I also noted that my grandfather, never a man to start a conversation or impose himself on strangers – or anyone unless it was Thursday night and he was out soul-winning, seemed to be enjoying the geeing and hawing of the odd-couple friends.
I would never say he was eavesdropping. For one thing, his hearing was not great. I think he was soaking up the vibe. There was a tone to the banter that suggested long-term friendship and lighthearted prodding. I doubt either man was ever wittier than at breakfast with the other.
There was an ease in their friendship that radiated like the first rays of the morning sun on a cornfield. There was a cadence like the crackle of an evening campfire on a Spring roundup or summer rain drumming on a tin roof. I think it took him back to when his body was virile and strong, his mind was nimble, and his spirit was charged with the fire of the living God.
“This seat taken?” I asked BG as I sat down.
“I saved it for you.”
If he was surprised to see me, it didn’t show.
“The coffee good here?”
“It beats not coffee.”
Kickstarting a conversation with BG is like starting an old tractor that has sat too long in the field.
“You know those fellows, Granddad?”
“I don’t recall.”
Nothing was truer than that. He didn’t recall plenty by then. He was not yet in the throes of the dementia that would later claim him but he was mired in forgetfulness.
“They seem like nice fellows, though,” he added.
I agreed.
Conversations in my Head
I will never know what Billy Wayne and Joe Eddy talked about. I would have liked to have introduced myself and my grandfather and maybe opened an opportunity for him to have companions with which to share a morning coffee. I didn’t because, although I am like my gregarious (and long-deceased) father and can talk to anyone, I am also like Big Granddad and will not.
The only bit I heard was toward the end of their morning routine at the coffee shop.
“Anything else, boys?” the waitress asked them.
“We’ve wasted enough daylight already,” answered Billy Wayne.
“Who’s turn is it to pay?” she asked.
They each pointed at the other and answered simultaneously, “His.”
I grinned and she smirked.
“I’ll figure out whose tab to put it on. I ought to put it on both. You’d never know.”
They were donning their hats and nodding to BG as they passed.
“Nice fellows,” I said.
“I might have witnessed to one of them once,” BG answered.
By “witnessed” he meant he may have talked to them about Jesus and salvation.
He may have.
I have been immersed in lively conversations in my head all my life. Maybe you have, as well. Maybe everyone has. Some of the best conversations I ever had involved no one outside myself. When I was four my imaginary friends were Big Ricky and Little Ricky. Mom set plates for them at the dinner table and never shut the door until we were all in the house. She was a good mom like that.
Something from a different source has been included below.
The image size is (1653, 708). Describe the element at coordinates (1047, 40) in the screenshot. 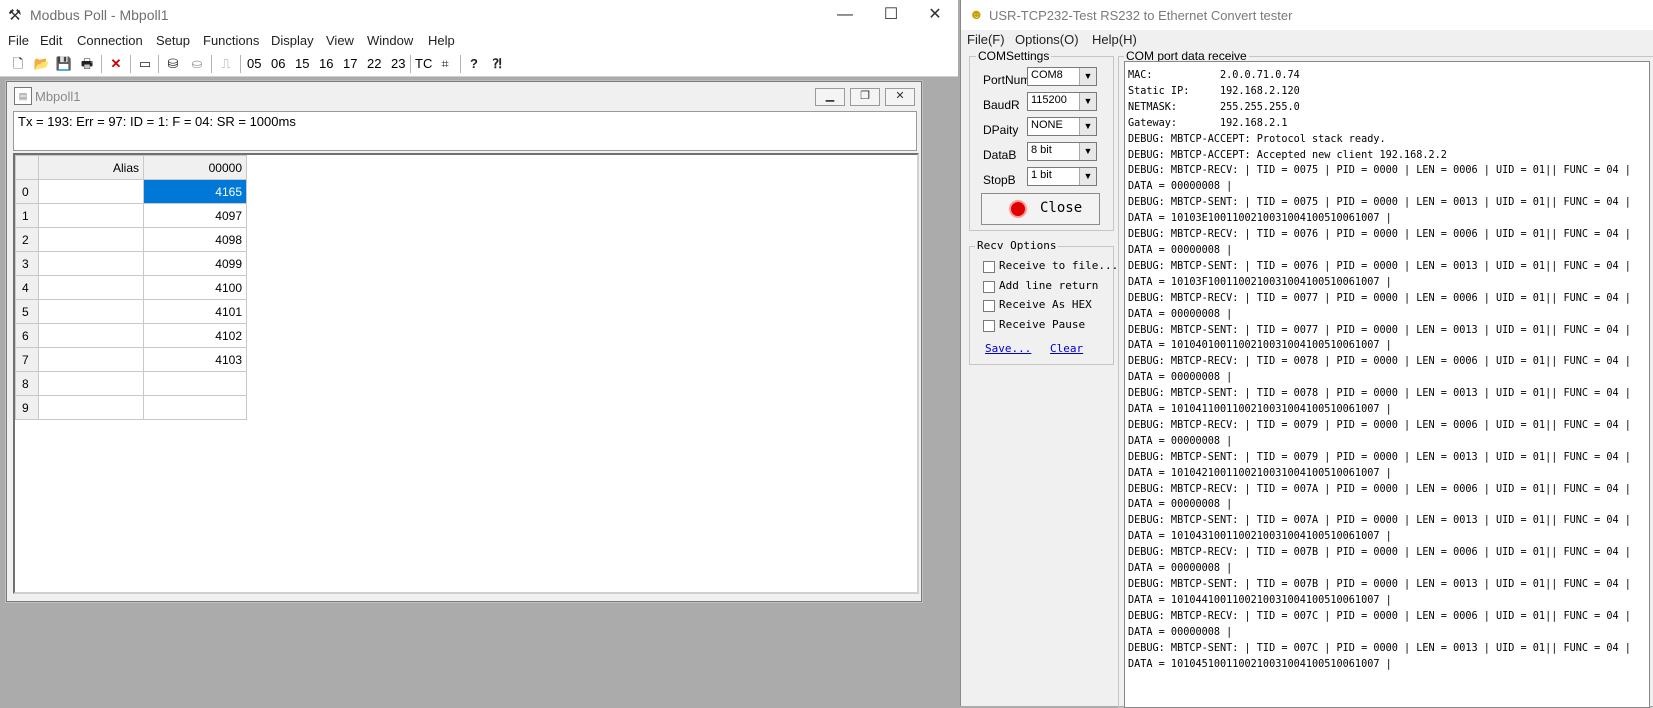

I see `menu-options: Options(O)` at that location.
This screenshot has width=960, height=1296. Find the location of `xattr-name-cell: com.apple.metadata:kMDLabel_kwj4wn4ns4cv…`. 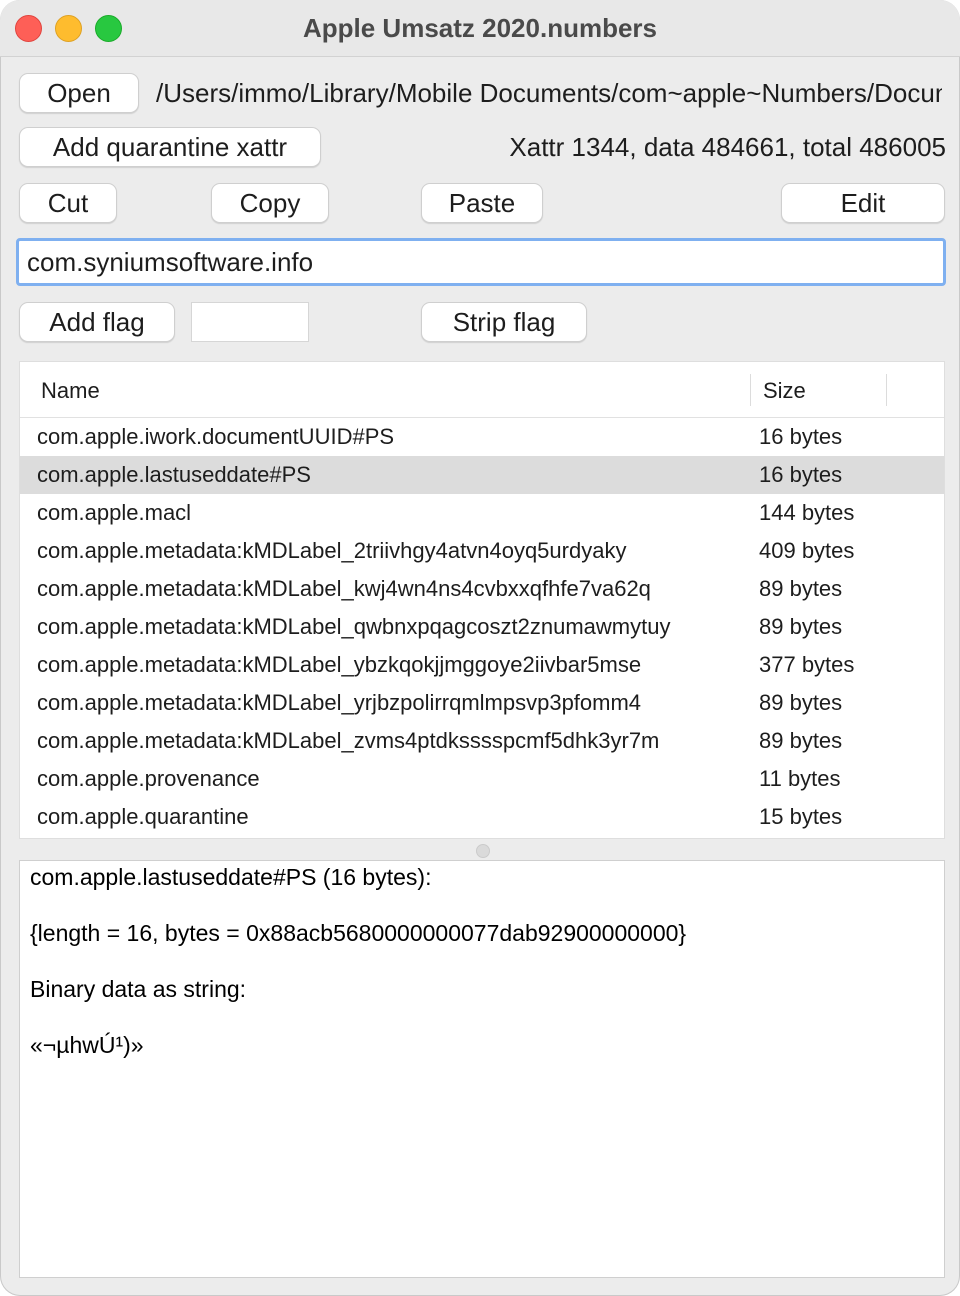

xattr-name-cell: com.apple.metadata:kMDLabel_kwj4wn4ns4cv… is located at coordinates (344, 588).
I wish I could have kept them. I wish I knew what became of them or even what they looked like.
It’s been nearly a quarter century since coffee with Big Granddad. Looking back on it, I think I met Big Ricky and Little Ricky again in the form of Billy Wayne and Joe Eddy.
Expect to read conversations between them from time to time. I plan to eavesdrop and report their musings, fussings, wisdom, and folly verbatim.
As for Big Granddad, he was one-of-a-kind. He never owned much or made much money but when I needed a co-signer on a car, his word was gold and no banker ever said otherwise.
“Granky says I should give you a ride home.”
“I’d rather go fishing.”
Me too, Granddad. Just one more time”¦with you.